Tonnen Asbest in alten Gebäuden
Altbauten im Hochsauerlandkreis sind ein tonnenschweres Asbest-Lager, heißt es. Die krebserregende Mineralfaser steckten in vielen Baustoffen. Die ‚Asbest-Fallen‘ lauerten überall: Asbest ist oft im Putz und sogar in Spachtelmassen und Fliesenklebern. Vor allem aber im Asbest-Zement. Daraus wurden vorwiegend Rohre, Fassadenverkleidungen und Dacheindeckungen gemacht. Eternit war typisch für den Westen, Baufanit für den Osten, sagt Friedhelm Kreft. Ein großes Problem sei Spritz-Asbest. Vor allem Aufzugsschächte sowie Schächte mit Versorgungs- und Entsorgungsleitungen wurden früher intensiv mit Spritzasbest verkleidet, heißt es.
Maßnahmepaket
Die IG BAU will der drohenden „Asbest-Welle“ auf dem Bau jetzt mit einem Maßnahmenpaket entgegentreten. Die Bau-Gewerkschaft hat dazu eine bundesweite „Asbest-Charta“ mit zentralen Forderungen für mehr Schutz vor Asbest vorgelegt. Der 5-Punkte-Katalog kann bei der IG BAU Westfalen Mitte-Süd angefordert werden: hamm@igbau.de.
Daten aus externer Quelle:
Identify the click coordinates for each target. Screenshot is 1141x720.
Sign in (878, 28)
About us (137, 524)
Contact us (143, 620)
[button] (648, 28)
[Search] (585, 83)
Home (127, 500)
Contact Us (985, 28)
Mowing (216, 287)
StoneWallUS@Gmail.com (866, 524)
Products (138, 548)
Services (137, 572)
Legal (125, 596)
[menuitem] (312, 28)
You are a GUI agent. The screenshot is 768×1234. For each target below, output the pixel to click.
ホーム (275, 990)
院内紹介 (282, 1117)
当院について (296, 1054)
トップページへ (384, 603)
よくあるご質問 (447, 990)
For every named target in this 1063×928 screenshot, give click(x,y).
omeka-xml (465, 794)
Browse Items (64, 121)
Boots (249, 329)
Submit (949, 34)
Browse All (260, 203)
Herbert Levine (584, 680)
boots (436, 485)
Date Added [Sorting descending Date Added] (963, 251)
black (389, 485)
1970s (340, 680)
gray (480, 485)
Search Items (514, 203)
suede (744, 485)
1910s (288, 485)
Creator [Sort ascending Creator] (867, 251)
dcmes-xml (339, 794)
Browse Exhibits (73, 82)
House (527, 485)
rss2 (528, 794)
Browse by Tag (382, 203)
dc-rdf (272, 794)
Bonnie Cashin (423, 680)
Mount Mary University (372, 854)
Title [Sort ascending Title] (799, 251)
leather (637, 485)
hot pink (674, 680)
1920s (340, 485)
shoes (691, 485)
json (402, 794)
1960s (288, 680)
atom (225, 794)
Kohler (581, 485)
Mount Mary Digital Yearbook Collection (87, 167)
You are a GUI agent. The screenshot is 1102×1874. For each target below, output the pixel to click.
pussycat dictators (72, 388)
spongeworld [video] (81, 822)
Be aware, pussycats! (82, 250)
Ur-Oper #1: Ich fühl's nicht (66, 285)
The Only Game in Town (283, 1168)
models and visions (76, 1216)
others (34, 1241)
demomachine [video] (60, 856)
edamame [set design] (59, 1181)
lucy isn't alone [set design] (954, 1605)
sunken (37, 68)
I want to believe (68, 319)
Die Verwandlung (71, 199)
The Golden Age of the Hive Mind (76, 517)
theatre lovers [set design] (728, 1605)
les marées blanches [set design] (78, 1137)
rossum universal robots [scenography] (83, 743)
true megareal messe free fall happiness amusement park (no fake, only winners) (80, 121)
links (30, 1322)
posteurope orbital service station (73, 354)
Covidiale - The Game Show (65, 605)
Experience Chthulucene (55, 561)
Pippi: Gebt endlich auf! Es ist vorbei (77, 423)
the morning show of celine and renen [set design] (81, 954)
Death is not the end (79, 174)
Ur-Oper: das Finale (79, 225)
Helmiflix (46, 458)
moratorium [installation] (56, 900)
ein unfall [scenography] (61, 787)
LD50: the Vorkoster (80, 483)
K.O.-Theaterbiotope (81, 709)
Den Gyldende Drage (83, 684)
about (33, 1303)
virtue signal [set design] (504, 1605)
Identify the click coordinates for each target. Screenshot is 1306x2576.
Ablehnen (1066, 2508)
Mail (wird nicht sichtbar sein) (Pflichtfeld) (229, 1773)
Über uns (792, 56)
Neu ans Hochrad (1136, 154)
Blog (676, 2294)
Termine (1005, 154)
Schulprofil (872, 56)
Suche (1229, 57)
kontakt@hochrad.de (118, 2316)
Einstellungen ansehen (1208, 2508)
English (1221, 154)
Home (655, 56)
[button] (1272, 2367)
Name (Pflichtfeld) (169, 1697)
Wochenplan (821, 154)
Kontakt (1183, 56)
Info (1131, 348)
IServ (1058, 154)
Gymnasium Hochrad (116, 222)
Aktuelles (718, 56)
Friedhelm Kreft fordert einen Schadstoff-Gebäudepass mit unterschiedlichen Gefahrenstufen für die jeweilige Asbest-Belastung eines Gebäudes. Jeder müsse wissen, auf was er sich einlässt, wenn er Fliesen abschlägt, Wände einreißt oder Fassaden saniert. Er plädiert außerdem für eine staatliche Sanierungsprämie. Dazu müsse der Bund ein KfW-Förderprogramm „Asbest-Sanierung“ schaffen. Die Gewerkschaft fordert eine intensive Asbest-Aufklärung: „Bauarbeiter und Heimwerker müssen wissen, wie der optimale Schutz vor Asbest aussieht. Und das muss den Menschen in der Sprache gesagt werden, die sie verstehen – den ausländischen Beschäftigten also auch in ihrer Muttersprache“, so Friedhelm Kreft.
Hintergrund:
Die Dimension und damit auch die Gefahr, die vom Asbest ausgehe, sei gewaltig: Insgesamt sind nach Angaben des Pestel-Instituts von 1950 bis 1990 bundesweit rund 4,35 Millionen Tonnen Asbest (Ost- und Westdeutschland) importiert worden. Daraus seien rund 3.500 Produkte hergestellt worden – die meisten davon für den Baubereich: Knapp 44 Millionen Tonnen asbestbelastetes Baumaterial steckten bundesweit im Gebäudebestand. In den vergangenen zehn Jahren sind nach Angaben der IG BAU 3.376 Versicherte der Berufsgenossenschaft der Bauwirtschaft (BG BAU) an den Folgen einer asbestbedingten Berufserkrankung gestorben – 320 Baubeschäftigte in 2022.